After stacking motorbikes and removing helmets, we shuffled into a dimly lit room and sat on worn couches. We didn’t mind the red wine stains or the ripped carpet. We smiled at the woman behind the bar, shook her hand, and tried to remember the Indonesian word for evening greetings.
Shisha XL was our spot: our nights either started or ended there. The shisha lounge is where most of us turned 18 that year. And the last place we were all together.
I’m good at saying goodbyes; I know how the routine goes. I have a map of every departure terminal in the back of my head and a mental filing cabinet filled with scenes of last touches in airports, of running alongside the car until it turns the last corner and I’m left out of breath, arms outreached trying to pull that last moment close. But just because I’m practised doesn’t mean it gets any less bittersweet.
Raised by parents with perpetually itchy feet, we were always on the move. A year or so was the longest I ever spent in one house. Always joked about was the idea of simply packing up a few boxes and leaving our small beachside Australian town. But until 16, it was simply that: a joke. Until it wasn’t. I woke up one day and it was happening. We were packing our bags and driving towards the airport, this time, without a return ticket. My sister and I were quickly enrolled at an international school on the small island of Bali.
After attending six different schools, you get the hang of slotting yourself into whatever friend group has space for you, knowing that in a year or so you will be on to the next one. After a while, you stop bothering to form close connections, as lingering in the back of your mind is the knowledge that soon you will be leaving.
After my first day at my new school, I suddenly found myself surrounded by people who just like me, knew this feeling, this familiar reality. These kids were all good at saying goodbye. All of us third-culture kids, who knew the transient routine of introductions, how to quickly form friendships and the inevitability of having to part ways. These connections were special, formed stronger on a foundation of mutual understanding that even if we would eventually have to say goodbye, we wouldn’t let that affect the memories we still had time to make.

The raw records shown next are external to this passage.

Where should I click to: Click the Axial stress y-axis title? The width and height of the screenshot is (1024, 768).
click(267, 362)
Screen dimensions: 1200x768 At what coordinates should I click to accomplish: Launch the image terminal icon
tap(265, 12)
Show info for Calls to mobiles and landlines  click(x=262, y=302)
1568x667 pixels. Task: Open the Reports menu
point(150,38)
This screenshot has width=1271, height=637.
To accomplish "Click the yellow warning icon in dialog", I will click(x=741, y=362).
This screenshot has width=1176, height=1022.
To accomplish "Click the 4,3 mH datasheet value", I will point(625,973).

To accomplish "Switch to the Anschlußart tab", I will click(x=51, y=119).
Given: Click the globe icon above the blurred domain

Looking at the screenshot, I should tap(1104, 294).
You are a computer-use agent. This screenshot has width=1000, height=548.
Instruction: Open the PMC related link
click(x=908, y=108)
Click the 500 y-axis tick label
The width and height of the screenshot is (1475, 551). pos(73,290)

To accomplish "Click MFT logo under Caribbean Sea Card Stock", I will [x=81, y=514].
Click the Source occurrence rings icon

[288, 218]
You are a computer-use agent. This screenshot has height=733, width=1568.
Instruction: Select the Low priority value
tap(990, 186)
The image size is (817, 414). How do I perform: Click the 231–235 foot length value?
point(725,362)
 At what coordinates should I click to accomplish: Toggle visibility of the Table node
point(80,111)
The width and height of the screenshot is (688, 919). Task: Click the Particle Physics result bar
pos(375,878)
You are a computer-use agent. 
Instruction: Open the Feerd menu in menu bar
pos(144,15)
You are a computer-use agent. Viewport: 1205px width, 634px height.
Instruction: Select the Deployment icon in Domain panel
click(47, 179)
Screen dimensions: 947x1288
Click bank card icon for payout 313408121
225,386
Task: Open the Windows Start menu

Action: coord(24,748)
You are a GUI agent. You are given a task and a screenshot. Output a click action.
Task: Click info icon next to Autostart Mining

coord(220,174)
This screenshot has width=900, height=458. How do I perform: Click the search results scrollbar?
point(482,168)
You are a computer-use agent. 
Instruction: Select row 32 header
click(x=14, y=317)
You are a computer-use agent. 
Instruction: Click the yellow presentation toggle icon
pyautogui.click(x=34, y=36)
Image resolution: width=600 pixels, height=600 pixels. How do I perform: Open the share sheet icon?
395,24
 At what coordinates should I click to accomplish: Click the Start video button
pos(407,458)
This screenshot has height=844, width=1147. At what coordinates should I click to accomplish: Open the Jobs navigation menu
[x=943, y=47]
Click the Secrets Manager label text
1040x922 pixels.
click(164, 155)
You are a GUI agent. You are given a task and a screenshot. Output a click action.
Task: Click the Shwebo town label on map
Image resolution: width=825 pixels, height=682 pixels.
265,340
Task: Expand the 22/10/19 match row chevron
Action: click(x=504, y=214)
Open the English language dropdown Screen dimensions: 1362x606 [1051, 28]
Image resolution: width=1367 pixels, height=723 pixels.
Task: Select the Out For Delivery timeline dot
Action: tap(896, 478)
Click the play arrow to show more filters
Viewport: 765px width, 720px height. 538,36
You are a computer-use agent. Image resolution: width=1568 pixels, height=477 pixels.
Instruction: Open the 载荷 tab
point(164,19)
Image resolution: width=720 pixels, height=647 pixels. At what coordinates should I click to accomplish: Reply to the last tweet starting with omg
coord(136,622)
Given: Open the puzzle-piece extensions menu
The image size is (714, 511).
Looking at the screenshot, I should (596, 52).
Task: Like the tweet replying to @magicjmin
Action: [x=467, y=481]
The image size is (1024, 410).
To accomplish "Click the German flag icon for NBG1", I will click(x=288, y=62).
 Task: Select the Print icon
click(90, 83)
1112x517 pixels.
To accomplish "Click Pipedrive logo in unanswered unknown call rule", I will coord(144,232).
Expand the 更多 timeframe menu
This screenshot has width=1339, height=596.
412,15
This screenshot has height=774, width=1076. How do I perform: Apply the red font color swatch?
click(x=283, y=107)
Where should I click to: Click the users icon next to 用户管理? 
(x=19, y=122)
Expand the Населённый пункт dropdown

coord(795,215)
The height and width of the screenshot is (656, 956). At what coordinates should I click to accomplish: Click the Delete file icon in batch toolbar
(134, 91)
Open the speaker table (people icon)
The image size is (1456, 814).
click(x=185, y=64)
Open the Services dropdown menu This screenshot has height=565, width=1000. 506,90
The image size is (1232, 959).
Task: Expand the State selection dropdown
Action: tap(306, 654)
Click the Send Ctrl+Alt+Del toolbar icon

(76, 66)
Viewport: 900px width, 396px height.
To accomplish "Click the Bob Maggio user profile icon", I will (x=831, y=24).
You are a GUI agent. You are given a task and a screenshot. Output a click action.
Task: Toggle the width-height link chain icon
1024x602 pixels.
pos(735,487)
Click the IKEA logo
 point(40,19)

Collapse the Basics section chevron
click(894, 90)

And then just as suddenly as it began, it was over. We were turning 18, graduating, going our separate ways.
The night we said goodbye for the last time was one I will never forget.
The only thing we cared about was all being together. The air made my hair smell like sweet smoke, like green apple and licorice. The candle on the table threw tiny holes of soft light around the walls, and onto the maroon fabric that hung from the roof. All I could hear was the laughing, the distant guitar strums from the other side of the room and the bubbling of breath through the shisha pipe.
Someone had bought jugs of yellow beer that quickly went warm, but we drank them anyway. Here, cups did not belong to any one person and perhaps this, the swapping of spit through glass, is the thing that made us a family, or maybe it’s when Kim cried at quarter to 12 at the thought of losing nights like these. We piled onto the couch with her, limbs tangled and breath hot and sticky. We were silent. By then we were the only ones in the shisha lounge; we tended to do that, take over. We listened to her weep, our bodies breathing as one. Some eyes closed while some stared into the slow dusty smoke. To signal the end of the night, the boys walked out one by one and we followed, spilling out onto the soccer field and under the night sky and onto the rest of our lives.